**WRITTEN PROBLEM:** Summarize the text below about Lucene's LeafReader in two sentences.

**TEXT EXTRACT:**
## Begin

You are viewing a plain text version of this content. The canonical link for it is here.

Posted to java-user@lucene.apache.org by Vadim Gindin <vg...@detectum.com> on 2017/12/14 09:15:52 UTC

Terminology. LeafReader -> TermEnum -> PostingsEnum

Hi All

I have a question about API. Particularly, about used terminology.

1. LeafReader. Why it starts with "Leaf"? Can I understand that, that such
reader is intended for reading only one leaf of index tree? Does it mean
that it is working inside a context (LeafReaderContext) of several
documents "physically" located in that leaf?

2.  Our LeafReader is positioned in some document, and reader.terms(field)
will return terms list for the single field from the index. Right?

3. LeafReader is the successor of IndexReader, which has getTermVectors(int
docID)
Can I use it in my custom Query (to be aware of all documents fields)
instead of terms(field)

4. I.e. LeafReader contains statistical methods, methods returning the
document values, and the methods returning terms and postings. terms() and
postings() are intended for search.

## End

**DATASET RECORDS:**
## Begin

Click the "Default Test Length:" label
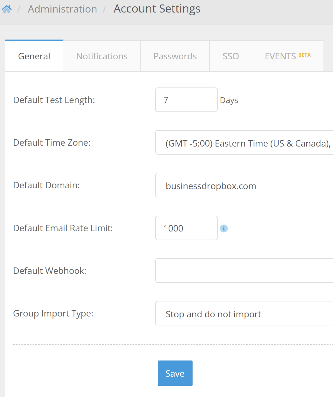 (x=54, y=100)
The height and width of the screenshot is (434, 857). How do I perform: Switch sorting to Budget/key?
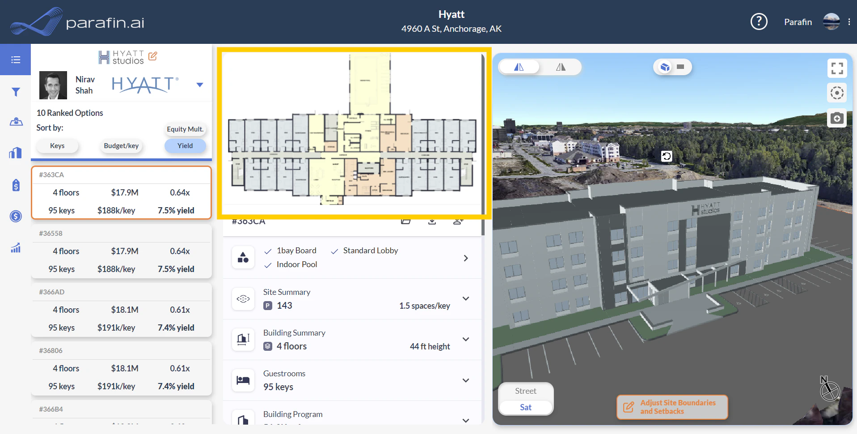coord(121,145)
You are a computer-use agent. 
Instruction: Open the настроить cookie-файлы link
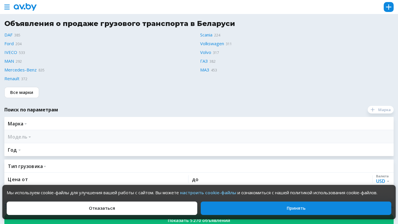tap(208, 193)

## End
## Begin

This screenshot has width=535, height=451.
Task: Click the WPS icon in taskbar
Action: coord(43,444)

## End

**SOLUTION TO THE EXERCISE:** In a 2017 post to the Lucene user mailing list, Vadim Gindin asks about the terminology of the API, starting with why LeafReader begins with "Leaf" and whether such a reader is meant to read only one leaf of the index tree. The post also asks whether reader.terms(field) returns the terms for a single field and whether getTermVectors(int docID) can be used in a custom Query instead of terms(field), and it notes that LeafReader holds statistical methods, methods returning document values, and methods returning terms and postings.